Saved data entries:
····················

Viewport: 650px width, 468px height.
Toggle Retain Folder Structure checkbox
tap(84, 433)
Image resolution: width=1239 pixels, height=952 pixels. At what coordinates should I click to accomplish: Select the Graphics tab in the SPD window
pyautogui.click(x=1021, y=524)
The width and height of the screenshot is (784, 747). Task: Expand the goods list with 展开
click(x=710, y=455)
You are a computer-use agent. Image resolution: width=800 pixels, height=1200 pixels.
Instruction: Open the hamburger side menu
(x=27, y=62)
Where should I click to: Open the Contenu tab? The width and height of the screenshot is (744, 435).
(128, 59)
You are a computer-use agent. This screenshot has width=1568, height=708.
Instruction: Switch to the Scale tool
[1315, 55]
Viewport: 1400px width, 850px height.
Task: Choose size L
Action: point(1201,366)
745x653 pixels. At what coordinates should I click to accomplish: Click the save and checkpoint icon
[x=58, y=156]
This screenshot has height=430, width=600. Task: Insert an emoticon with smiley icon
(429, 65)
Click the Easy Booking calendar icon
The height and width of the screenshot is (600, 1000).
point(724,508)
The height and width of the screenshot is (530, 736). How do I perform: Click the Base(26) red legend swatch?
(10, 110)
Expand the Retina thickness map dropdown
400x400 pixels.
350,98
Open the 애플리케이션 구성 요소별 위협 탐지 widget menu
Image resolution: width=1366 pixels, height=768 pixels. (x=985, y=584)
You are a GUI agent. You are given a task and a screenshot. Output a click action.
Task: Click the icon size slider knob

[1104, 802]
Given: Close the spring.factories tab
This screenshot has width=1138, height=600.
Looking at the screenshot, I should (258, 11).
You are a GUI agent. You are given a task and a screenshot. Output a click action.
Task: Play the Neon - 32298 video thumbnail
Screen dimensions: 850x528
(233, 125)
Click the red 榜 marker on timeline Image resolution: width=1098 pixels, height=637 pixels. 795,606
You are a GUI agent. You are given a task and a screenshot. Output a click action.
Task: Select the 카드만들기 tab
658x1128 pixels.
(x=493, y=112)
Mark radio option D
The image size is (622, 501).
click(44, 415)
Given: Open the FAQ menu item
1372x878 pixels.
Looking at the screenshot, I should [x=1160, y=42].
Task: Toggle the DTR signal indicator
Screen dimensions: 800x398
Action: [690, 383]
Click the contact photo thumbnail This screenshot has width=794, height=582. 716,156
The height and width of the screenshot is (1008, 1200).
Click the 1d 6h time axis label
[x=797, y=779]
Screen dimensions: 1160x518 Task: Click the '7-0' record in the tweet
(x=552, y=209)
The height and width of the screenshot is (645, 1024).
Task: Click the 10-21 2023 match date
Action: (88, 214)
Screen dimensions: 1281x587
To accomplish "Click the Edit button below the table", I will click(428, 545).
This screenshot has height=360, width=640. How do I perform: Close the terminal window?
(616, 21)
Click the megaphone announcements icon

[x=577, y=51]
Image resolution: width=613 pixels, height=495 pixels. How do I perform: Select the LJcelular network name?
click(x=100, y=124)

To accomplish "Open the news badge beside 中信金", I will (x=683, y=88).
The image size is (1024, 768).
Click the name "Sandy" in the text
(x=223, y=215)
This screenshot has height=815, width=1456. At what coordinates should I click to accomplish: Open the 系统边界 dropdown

····················

• **DIRECTIONS**:
Scan the entries above for the string "computer" and copy each line containing it.

• **EXPECTED OUTPUT**:
You are a computer-use agent. Image resolution: width=800 pixels, height=1200 pixels.
You are a computer-use agent. This screenshot has width=1568, height=708.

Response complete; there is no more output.